Face à cette scène, Maria s’indigne. Elle observe les milliers de migrants marcher dans la boue, tous trempés par l’averse. “C’est terrible de voir ça. Avant la “révolution”, cette région était très sympathique à visiter. Aujourd’hui, la migration amène drogue, vols et insécurité à Cucuta.” Selon cette professeure, “de nombreux enfants passent chaque jour la frontière pour se rendre à l’école colombienne.”
“La situation est très difficile dans leur pays,” lance Deivis, passeur de migrants. Son job : accompagner les Vénézuéliens jusqu’en Colombie, leur trouver un logement, à manger, et leur faire éviter les quartiers dangereux. “Entre l’insécurité, la chute du Bolivar, le prix de la nourriture, et des enfants qui meurent dès le plus jeune âge.. c’est insurmontable ! Là-bas, 1kg de viande coûte un mois de salaire soit 2 millions de Bolivares.”

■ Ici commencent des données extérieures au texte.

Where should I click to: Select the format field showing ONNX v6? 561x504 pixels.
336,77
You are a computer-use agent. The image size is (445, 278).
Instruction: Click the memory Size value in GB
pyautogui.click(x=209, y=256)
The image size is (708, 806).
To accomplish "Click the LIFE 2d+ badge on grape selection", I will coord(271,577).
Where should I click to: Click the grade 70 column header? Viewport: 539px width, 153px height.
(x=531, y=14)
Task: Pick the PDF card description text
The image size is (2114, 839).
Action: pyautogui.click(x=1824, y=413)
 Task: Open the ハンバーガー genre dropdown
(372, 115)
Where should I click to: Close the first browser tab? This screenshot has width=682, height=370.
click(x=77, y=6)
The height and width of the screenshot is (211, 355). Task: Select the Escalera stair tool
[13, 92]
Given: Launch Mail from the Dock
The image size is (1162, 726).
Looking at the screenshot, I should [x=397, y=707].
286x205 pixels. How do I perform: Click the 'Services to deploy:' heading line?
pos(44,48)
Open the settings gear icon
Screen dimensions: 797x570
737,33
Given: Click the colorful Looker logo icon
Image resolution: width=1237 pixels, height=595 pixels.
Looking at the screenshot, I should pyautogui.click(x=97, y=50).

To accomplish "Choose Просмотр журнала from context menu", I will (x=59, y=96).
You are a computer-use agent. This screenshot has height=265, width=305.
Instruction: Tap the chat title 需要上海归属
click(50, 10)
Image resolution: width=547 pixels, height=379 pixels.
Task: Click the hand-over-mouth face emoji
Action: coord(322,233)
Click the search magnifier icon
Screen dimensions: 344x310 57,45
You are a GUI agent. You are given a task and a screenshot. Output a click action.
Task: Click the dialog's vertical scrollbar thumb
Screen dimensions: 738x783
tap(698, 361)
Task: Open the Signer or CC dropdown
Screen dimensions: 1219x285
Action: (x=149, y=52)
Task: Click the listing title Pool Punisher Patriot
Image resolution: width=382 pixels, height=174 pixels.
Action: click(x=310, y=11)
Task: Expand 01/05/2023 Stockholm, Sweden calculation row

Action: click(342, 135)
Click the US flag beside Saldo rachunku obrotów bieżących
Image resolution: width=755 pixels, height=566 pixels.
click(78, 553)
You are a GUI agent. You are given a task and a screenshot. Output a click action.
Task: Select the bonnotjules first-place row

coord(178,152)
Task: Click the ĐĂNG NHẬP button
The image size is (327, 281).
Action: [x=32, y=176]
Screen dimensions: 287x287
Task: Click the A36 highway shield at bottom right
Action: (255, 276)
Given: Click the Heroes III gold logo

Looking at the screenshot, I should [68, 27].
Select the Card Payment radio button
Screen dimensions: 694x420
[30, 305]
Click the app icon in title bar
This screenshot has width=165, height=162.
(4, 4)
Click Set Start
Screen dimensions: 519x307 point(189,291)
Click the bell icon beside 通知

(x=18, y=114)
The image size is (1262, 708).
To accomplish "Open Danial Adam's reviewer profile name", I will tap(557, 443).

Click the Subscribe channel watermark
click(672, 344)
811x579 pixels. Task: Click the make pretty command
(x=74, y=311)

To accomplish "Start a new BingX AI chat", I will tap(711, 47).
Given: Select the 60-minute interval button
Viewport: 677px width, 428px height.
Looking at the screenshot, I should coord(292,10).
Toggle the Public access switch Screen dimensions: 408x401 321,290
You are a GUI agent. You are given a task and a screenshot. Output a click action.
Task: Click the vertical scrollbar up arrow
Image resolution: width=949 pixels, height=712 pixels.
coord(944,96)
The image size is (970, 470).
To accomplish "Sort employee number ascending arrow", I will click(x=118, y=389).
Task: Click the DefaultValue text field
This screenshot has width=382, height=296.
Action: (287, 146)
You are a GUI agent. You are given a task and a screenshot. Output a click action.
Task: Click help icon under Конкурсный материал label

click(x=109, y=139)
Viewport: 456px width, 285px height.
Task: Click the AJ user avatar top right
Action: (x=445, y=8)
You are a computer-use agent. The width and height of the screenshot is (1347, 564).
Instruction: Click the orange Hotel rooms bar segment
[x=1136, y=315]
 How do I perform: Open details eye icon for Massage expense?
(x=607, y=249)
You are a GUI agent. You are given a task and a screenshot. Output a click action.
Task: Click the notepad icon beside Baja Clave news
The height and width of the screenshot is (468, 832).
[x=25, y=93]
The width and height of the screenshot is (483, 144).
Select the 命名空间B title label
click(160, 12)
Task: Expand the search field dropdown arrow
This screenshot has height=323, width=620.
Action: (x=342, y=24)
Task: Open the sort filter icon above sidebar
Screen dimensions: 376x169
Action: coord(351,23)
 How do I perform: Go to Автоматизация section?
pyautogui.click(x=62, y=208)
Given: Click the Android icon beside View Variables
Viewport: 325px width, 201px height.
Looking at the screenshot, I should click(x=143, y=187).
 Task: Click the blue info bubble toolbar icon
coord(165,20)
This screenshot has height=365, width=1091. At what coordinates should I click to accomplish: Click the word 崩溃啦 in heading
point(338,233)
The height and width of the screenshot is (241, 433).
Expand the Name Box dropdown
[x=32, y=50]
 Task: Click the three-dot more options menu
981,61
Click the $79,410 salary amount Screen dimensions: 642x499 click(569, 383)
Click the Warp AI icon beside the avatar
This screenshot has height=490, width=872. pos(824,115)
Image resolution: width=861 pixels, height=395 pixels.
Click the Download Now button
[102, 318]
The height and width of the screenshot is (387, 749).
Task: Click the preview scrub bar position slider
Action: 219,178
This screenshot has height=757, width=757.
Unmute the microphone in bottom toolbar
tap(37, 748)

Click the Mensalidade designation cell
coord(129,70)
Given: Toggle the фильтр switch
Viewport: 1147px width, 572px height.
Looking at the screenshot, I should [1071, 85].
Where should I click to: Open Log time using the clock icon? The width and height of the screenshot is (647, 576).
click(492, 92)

Quelques mètres plus loin, côté Colombie, la Croix-Rouge s’active pour répondre à la demande des malades. Cette ONG est présente depuis trois ans, et fournit chaque jour, eau, nourriture, et soins médicaux. “On ne soigne que des petites maladies, comme la fièvre ou les douleurs d’estomac..”, assure le chef-médecin, Juan Carlos. Ici, pas d’endroit pour dormir. Juste de quoi trouver une aide temporaire, avant de reprendre la route.
“On apporte la foi en Dieu à toutes ces âmes désorientées”
Même les témoins de Jéhovah sont sur place. “On apporte la foi en Dieu à toutes ces âmes désorientées,” explique José, Nouveau Testament en main. En plus de prêcher la bonne parole, ces hommes apportent un logement provisoire aux plus démunis. La pluie tombe de plus belle, l’orage gronde et la rivière est en furie. Par ce temps, les migrants ne sauront pas dire non à toit au-dessus de leur tête.